# [REQUIREMENT]
Swap "Where is" for "Where can I find" throughout the lines below, and leave everything else unchanged.
=== PROVIDED INFORMATION ===
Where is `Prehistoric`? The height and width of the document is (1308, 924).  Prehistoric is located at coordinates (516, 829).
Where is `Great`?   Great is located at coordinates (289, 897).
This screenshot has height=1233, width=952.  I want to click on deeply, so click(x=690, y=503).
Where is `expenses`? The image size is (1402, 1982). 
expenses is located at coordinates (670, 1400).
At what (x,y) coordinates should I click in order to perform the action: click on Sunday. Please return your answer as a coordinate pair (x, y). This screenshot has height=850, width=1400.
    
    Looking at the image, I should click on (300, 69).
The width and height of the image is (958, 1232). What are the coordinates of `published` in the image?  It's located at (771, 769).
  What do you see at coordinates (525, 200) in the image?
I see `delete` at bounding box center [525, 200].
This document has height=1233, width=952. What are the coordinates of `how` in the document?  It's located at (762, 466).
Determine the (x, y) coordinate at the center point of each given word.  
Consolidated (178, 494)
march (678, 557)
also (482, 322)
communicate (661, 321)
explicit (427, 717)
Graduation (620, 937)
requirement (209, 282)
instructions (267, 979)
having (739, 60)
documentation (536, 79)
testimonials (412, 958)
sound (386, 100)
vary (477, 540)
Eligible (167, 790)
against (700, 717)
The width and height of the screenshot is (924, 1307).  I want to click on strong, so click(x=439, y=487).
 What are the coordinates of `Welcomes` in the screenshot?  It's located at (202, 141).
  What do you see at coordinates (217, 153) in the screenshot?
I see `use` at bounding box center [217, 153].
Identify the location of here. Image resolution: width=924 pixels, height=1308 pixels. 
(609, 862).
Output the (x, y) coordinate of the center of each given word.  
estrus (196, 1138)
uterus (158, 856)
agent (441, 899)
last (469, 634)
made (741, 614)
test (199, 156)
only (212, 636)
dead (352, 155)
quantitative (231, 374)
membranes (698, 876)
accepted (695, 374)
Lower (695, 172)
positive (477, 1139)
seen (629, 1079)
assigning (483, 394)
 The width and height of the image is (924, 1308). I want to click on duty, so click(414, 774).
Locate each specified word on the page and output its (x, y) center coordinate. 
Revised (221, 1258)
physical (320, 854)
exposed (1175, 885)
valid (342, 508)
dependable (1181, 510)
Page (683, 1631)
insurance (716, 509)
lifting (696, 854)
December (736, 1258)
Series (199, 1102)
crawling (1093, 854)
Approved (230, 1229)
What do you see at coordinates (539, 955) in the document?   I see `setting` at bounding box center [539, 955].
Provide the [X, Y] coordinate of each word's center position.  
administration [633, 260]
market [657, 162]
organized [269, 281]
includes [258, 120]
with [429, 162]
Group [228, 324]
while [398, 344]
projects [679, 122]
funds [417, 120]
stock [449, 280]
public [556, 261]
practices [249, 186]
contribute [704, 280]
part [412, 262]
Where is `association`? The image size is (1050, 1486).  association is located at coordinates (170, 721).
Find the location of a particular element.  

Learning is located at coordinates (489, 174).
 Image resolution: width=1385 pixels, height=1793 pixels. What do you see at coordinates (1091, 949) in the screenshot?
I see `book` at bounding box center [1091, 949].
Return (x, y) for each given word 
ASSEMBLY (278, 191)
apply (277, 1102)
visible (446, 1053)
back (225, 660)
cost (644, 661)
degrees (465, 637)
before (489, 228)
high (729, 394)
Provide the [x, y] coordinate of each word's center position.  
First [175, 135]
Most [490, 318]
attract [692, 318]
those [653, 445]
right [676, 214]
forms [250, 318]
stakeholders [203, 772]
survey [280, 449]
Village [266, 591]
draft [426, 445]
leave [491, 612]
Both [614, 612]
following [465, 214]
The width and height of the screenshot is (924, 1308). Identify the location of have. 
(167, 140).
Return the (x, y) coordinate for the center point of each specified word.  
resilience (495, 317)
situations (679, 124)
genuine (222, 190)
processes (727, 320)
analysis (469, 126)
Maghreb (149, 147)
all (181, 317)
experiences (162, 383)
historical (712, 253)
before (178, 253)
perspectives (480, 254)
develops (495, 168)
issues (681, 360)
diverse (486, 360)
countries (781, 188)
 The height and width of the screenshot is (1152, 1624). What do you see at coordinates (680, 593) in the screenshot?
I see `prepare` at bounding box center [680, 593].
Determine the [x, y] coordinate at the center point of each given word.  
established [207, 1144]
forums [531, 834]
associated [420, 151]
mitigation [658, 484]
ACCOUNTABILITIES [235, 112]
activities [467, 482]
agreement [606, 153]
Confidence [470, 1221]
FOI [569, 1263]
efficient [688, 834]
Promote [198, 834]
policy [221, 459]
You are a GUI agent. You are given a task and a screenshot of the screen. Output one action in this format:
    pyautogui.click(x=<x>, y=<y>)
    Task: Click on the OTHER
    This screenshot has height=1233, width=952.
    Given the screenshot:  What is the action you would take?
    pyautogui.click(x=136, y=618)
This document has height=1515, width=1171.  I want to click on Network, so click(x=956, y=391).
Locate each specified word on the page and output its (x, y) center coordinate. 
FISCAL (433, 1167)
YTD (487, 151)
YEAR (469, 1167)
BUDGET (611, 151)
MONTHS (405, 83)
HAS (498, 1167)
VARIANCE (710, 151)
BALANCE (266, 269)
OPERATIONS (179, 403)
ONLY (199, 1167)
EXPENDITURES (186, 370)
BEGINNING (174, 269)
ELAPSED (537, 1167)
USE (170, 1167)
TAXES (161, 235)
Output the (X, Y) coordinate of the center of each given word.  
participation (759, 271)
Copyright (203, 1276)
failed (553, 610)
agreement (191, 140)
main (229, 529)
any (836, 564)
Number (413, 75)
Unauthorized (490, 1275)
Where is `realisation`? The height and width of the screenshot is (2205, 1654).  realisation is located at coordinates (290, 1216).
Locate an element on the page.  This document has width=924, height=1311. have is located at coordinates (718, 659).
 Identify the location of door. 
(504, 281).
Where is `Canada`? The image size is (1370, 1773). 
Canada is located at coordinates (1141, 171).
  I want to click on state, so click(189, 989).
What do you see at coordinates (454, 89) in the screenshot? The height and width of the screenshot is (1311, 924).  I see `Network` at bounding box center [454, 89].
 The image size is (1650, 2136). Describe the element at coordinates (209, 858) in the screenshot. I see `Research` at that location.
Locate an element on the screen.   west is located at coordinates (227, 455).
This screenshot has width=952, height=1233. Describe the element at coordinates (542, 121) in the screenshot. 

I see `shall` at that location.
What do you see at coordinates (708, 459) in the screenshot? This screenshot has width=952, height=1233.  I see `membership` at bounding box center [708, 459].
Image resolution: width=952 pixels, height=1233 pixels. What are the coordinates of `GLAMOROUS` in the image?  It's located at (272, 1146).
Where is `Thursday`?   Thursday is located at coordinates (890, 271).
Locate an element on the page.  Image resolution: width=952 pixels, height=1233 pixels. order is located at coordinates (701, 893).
===
# [RESULT OF THIS TASK]
Where can I find `Prehistoric`? The height and width of the document is (1308, 924).  Prehistoric is located at coordinates (516, 829).
Where can I find `Great`?   Great is located at coordinates (289, 897).
This screenshot has height=1233, width=952.  I want to click on deeply, so click(x=690, y=503).
Where can I find `expenses`? The image size is (1402, 1982). 
expenses is located at coordinates (670, 1400).
At what (x,y) coordinates should I click in order to perform the action: click on Sunday. Please return your answer as a coordinate pair (x, y). This screenshot has height=850, width=1400.
    
    Looking at the image, I should click on (300, 69).
The width and height of the image is (958, 1232). What are the coordinates of `published` in the image?  It's located at (771, 769).
  What do you see at coordinates (525, 200) in the image?
I see `delete` at bounding box center [525, 200].
This document has height=1233, width=952. What are the coordinates of `how` in the document?  It's located at (762, 466).
Determine the (x, y) coordinate at the center point of each given word.  
Consolidated (178, 494)
march (678, 557)
also (482, 322)
communicate (661, 321)
explicit (427, 717)
Graduation (620, 937)
requirement (209, 282)
instructions (267, 979)
having (739, 60)
documentation (536, 79)
testimonials (412, 958)
sound (386, 100)
vary (477, 540)
Eligible (167, 790)
against (700, 717)
The width and height of the screenshot is (924, 1307).  I want to click on strong, so click(x=439, y=487).
 What are the coordinates of `Welcomes` in the screenshot?  It's located at (202, 141).
  What do you see at coordinates (217, 153) in the screenshot?
I see `use` at bounding box center [217, 153].
Identify the location of here. Image resolution: width=924 pixels, height=1308 pixels. 
(609, 862).
Output the (x, y) coordinate of the center of each given word.  
estrus (196, 1138)
uterus (158, 856)
agent (441, 899)
last (469, 634)
made (741, 614)
test (199, 156)
only (212, 636)
dead (352, 155)
quantitative (231, 374)
membranes (698, 876)
accepted (695, 374)
Lower (695, 172)
positive (477, 1139)
seen (629, 1079)
assigning (483, 394)
 The width and height of the image is (924, 1308). I want to click on duty, so click(414, 774).
Locate each specified word on the page and output its (x, y) center coordinate. 
Revised (221, 1258)
physical (320, 854)
exposed (1175, 885)
valid (342, 508)
dependable (1181, 510)
Page (683, 1631)
insurance (716, 509)
lifting (696, 854)
December (736, 1258)
Series (199, 1102)
crawling (1093, 854)
Approved (230, 1229)
What do you see at coordinates (539, 955) in the document?   I see `setting` at bounding box center [539, 955].
Provide the [X, Y] coordinate of each word's center position.  
administration [633, 260]
market [657, 162]
organized [269, 281]
includes [258, 120]
with [429, 162]
Group [228, 324]
while [398, 344]
projects [679, 122]
funds [417, 120]
stock [449, 280]
public [556, 261]
practices [249, 186]
contribute [704, 280]
part [412, 262]
Where can I find `association`? The image size is (1050, 1486).  association is located at coordinates (170, 721).
Find the location of a particular element.  

Learning is located at coordinates (489, 174).
 Image resolution: width=1385 pixels, height=1793 pixels. What do you see at coordinates (1091, 949) in the screenshot?
I see `book` at bounding box center [1091, 949].
Return (x, y) for each given word 
ASSEMBLY (278, 191)
apply (277, 1102)
visible (446, 1053)
back (225, 660)
cost (644, 661)
degrees (465, 637)
before (489, 228)
high (729, 394)
Provide the [x, y] coordinate of each word's center position.  
First [175, 135]
Most [490, 318]
attract [692, 318]
those [653, 445]
right [676, 214]
forms [250, 318]
stakeholders [203, 772]
survey [280, 449]
Village [266, 591]
draft [426, 445]
leave [491, 612]
Both [614, 612]
following [465, 214]
The width and height of the screenshot is (924, 1308). Identify the location of have. 
(167, 140).
Return the (x, y) coordinate for the center point of each specified word.  
resilience (495, 317)
situations (679, 124)
genuine (222, 190)
processes (727, 320)
analysis (469, 126)
Maghreb (149, 147)
all (181, 317)
experiences (162, 383)
historical (712, 253)
before (178, 253)
perspectives (480, 254)
develops (495, 168)
issues (681, 360)
diverse (486, 360)
countries (781, 188)
 The height and width of the screenshot is (1152, 1624). What do you see at coordinates (680, 593) in the screenshot?
I see `prepare` at bounding box center [680, 593].
Determine the [x, y] coordinate at the center point of each given word.  
established [207, 1144]
forums [531, 834]
associated [420, 151]
mitigation [658, 484]
ACCOUNTABILITIES [235, 112]
activities [467, 482]
agreement [606, 153]
Confidence [470, 1221]
FOI [569, 1263]
efficient [688, 834]
Promote [198, 834]
policy [221, 459]
You are a GUI agent. You are given a task and a screenshot of the screen. Output one action in this format:
    pyautogui.click(x=<x>, y=<y>)
    Task: Click on the OTHER
    This screenshot has height=1233, width=952.
    Given the screenshot:  What is the action you would take?
    pyautogui.click(x=136, y=618)
This document has height=1515, width=1171.  I want to click on Network, so click(x=956, y=391).
Locate each specified word on the page and output its (x, y) center coordinate. 
FISCAL (433, 1167)
YTD (487, 151)
YEAR (469, 1167)
BUDGET (611, 151)
MONTHS (405, 83)
HAS (498, 1167)
VARIANCE (710, 151)
BALANCE (266, 269)
OPERATIONS (179, 403)
ONLY (199, 1167)
EXPENDITURES (186, 370)
BEGINNING (174, 269)
ELAPSED (537, 1167)
USE (170, 1167)
TAXES (161, 235)
Output the (X, Y) coordinate of the center of each given word.  
participation (759, 271)
Copyright (203, 1276)
failed (553, 610)
agreement (191, 140)
main (229, 529)
any (836, 564)
Number (413, 75)
Unauthorized (490, 1275)
Where can I find `realisation`? The height and width of the screenshot is (2205, 1654).  realisation is located at coordinates (290, 1216).
Locate an element on the page.  This document has width=924, height=1311. have is located at coordinates (718, 659).
 Identify the location of door. 
(504, 281).
Where can I find `Canada`? The image size is (1370, 1773). 
Canada is located at coordinates (1141, 171).
  I want to click on state, so click(189, 989).
What do you see at coordinates (454, 89) in the screenshot? The height and width of the screenshot is (1311, 924).  I see `Network` at bounding box center [454, 89].
 The image size is (1650, 2136). Describe the element at coordinates (209, 858) in the screenshot. I see `Research` at that location.
Locate an element on the screen.   west is located at coordinates (227, 455).
This screenshot has width=952, height=1233. Describe the element at coordinates (542, 121) in the screenshot. 

I see `shall` at that location.
What do you see at coordinates (708, 459) in the screenshot? This screenshot has width=952, height=1233.  I see `membership` at bounding box center [708, 459].
Image resolution: width=952 pixels, height=1233 pixels. What are the coordinates of `GLAMOROUS` in the image?  It's located at (272, 1146).
Where can I find `Thursday`?   Thursday is located at coordinates (890, 271).
Locate an element on the page.  Image resolution: width=952 pixels, height=1233 pixels. order is located at coordinates (701, 893).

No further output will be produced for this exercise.